Wherever a line of the listing holds the string "agent", copy that line.

§ Data provided
# # # # # # #
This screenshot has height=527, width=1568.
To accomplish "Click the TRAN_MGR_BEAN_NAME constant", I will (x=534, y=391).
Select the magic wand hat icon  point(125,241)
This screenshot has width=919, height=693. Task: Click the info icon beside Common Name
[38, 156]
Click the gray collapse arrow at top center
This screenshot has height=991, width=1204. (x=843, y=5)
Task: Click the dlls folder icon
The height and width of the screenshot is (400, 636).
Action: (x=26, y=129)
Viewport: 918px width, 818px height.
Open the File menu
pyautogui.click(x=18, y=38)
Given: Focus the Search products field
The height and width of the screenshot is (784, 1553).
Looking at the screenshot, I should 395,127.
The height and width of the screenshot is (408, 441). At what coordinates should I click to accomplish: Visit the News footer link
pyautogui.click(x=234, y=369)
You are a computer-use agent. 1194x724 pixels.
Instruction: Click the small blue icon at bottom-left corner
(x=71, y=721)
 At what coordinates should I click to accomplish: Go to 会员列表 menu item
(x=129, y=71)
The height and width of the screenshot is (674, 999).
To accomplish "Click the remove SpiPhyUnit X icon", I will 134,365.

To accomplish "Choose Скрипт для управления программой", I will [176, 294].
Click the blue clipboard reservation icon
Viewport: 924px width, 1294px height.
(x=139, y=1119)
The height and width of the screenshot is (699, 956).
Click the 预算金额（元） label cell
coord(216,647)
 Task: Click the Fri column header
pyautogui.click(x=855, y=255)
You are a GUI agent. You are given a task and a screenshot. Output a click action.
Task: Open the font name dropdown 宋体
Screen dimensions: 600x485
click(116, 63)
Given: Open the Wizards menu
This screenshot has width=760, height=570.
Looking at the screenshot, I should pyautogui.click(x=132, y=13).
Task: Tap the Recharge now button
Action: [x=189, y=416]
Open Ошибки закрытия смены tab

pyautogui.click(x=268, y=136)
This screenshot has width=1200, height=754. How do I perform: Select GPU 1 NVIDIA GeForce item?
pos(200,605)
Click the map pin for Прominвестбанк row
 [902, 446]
# # # # # # #
§ Response
You are a computer-use agent. 1194x724 pixels.
You are a GUI agent. You are given a task and a screenshot. Output a click action.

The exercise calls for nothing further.